* **EXERCISE PROMPT**
Can you rewrite the part of the records that opens with the line containing "Viewport: 1232px width, 980px" and closes with the line containing "[1321, 274]", swapping "switch" for "toggle" and leaving everything else unchanged?

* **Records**
========
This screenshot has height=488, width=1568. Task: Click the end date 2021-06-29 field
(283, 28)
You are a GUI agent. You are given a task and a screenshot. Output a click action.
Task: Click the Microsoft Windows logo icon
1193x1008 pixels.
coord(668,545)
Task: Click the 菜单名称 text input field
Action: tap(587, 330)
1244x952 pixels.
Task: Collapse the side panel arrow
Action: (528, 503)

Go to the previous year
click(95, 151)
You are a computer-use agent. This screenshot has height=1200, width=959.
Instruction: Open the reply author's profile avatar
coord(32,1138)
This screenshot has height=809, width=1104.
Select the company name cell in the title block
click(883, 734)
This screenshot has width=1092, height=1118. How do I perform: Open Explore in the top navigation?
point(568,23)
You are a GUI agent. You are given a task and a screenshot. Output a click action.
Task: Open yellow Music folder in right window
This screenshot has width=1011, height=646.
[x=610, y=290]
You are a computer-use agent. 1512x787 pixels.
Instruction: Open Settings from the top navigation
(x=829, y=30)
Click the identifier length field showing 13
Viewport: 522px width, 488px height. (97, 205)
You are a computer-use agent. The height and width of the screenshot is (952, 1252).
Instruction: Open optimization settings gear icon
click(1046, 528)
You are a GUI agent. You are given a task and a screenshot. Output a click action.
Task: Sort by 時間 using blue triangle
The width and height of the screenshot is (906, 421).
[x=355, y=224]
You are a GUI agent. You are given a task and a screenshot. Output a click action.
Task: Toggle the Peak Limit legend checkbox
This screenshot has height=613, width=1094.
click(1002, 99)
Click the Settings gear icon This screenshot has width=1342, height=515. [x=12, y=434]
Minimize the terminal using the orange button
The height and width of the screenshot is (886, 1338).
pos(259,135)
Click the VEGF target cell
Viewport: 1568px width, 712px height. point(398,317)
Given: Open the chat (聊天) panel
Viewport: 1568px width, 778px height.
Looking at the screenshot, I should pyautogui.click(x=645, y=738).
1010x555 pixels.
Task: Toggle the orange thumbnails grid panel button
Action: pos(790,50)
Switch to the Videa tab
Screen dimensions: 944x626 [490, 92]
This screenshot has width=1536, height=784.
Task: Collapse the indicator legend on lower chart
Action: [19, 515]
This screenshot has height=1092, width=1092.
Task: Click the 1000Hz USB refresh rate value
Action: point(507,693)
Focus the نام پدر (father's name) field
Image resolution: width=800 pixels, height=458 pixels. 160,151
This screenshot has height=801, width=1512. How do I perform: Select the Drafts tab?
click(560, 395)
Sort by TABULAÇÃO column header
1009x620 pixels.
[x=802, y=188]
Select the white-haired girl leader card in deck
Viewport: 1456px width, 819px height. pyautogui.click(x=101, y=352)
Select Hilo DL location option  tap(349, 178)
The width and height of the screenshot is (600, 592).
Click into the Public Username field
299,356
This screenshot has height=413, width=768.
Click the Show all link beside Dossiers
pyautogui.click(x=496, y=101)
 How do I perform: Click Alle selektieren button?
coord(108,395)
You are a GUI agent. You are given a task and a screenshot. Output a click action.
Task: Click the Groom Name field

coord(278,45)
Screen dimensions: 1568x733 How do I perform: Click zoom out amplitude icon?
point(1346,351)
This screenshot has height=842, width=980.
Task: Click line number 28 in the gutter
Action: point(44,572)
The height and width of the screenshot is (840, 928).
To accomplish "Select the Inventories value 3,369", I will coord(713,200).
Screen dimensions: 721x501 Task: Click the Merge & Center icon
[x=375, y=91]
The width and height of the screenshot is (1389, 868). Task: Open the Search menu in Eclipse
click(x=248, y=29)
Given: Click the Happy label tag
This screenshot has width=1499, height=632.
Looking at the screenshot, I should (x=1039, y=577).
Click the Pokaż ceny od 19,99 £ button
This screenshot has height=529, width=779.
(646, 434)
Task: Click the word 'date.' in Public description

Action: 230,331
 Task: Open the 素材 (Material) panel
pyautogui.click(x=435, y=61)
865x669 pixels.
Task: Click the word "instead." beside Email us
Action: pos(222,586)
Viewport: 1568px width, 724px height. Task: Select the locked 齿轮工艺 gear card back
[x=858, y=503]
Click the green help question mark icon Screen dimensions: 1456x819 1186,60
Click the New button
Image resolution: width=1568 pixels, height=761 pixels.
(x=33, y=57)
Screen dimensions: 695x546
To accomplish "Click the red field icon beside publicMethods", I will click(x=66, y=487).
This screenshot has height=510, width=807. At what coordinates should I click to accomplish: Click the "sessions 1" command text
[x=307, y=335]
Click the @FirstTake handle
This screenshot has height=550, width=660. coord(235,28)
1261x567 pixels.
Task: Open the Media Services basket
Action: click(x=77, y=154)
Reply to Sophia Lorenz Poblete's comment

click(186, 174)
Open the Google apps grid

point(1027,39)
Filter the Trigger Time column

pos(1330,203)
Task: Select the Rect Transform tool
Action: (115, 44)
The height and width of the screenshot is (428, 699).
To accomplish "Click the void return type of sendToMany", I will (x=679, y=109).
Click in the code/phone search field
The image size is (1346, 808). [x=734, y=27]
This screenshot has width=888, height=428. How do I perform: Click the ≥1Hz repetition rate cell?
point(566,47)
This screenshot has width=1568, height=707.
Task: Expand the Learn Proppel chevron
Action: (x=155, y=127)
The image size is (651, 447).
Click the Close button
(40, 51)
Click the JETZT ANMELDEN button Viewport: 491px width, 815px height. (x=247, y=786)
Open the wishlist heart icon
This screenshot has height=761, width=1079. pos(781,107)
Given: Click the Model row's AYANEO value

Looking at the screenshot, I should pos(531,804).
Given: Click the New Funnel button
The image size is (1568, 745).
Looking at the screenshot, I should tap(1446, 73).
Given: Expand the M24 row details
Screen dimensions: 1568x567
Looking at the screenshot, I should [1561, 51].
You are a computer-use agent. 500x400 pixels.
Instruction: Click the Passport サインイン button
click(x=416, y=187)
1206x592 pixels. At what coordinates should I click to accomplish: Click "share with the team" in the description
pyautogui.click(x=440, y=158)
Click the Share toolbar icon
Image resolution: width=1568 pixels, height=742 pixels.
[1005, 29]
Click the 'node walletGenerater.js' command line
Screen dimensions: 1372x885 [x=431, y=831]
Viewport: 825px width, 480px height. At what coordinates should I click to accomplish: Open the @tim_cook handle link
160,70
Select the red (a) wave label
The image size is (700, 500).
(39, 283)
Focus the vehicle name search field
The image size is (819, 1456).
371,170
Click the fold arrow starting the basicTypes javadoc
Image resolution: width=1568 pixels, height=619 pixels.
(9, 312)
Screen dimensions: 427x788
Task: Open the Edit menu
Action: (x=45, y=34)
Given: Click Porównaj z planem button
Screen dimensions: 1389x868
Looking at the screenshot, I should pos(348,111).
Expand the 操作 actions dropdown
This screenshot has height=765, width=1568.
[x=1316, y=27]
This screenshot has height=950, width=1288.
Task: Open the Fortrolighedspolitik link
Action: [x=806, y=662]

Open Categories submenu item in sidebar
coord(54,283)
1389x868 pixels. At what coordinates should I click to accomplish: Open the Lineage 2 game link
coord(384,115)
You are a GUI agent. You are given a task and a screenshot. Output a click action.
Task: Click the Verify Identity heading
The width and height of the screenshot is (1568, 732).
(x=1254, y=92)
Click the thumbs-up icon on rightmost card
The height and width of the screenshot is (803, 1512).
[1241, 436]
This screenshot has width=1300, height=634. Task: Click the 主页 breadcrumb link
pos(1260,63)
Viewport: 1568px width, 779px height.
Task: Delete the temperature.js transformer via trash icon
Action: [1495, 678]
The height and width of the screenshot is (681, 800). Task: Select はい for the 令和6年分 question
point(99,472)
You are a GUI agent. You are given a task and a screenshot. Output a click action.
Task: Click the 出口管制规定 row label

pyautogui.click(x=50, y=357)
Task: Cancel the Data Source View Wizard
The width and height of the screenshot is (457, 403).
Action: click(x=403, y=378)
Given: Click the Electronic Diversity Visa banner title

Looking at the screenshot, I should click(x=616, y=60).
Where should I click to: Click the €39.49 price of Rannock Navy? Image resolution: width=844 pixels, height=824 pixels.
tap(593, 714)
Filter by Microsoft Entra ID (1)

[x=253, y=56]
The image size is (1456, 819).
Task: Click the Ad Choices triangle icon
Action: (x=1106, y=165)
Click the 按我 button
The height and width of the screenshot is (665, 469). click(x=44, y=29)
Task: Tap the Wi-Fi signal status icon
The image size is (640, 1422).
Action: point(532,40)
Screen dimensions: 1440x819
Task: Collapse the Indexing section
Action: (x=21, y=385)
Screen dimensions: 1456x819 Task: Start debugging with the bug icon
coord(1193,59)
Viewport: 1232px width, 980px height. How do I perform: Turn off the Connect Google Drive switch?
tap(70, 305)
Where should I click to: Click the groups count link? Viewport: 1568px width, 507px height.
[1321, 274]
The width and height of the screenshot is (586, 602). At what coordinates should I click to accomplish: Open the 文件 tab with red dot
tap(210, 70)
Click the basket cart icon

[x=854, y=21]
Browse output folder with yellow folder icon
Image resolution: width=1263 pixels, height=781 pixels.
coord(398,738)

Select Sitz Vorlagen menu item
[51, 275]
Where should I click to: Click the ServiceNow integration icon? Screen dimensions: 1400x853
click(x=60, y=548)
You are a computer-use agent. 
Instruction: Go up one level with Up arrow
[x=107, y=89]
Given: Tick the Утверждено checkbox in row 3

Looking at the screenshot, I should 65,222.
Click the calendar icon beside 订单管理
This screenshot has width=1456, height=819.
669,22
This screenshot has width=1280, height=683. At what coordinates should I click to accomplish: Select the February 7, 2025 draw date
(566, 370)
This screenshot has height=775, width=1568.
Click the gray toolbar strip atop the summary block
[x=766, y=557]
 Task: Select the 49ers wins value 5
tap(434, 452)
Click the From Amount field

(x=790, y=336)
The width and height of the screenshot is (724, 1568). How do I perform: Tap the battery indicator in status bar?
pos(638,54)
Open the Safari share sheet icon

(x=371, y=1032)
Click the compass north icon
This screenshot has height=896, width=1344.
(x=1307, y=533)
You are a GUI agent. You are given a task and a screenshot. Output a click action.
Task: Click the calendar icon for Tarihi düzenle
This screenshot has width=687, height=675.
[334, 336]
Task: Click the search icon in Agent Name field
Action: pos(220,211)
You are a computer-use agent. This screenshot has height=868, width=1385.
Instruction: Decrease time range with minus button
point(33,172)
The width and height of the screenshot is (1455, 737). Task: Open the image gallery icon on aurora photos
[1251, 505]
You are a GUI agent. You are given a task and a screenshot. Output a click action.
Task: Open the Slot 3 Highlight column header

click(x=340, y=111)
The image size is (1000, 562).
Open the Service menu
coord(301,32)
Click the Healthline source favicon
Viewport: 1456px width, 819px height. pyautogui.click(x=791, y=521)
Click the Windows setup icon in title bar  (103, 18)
========
* **REPLY TO THE TASK**
Viewport: 1232px width, 980px height. How do I perform: Turn off the Connect Google Drive toggle?
tap(70, 305)
Where should I click to: Click the groups count link? Viewport: 1568px width, 507px height.
[1321, 274]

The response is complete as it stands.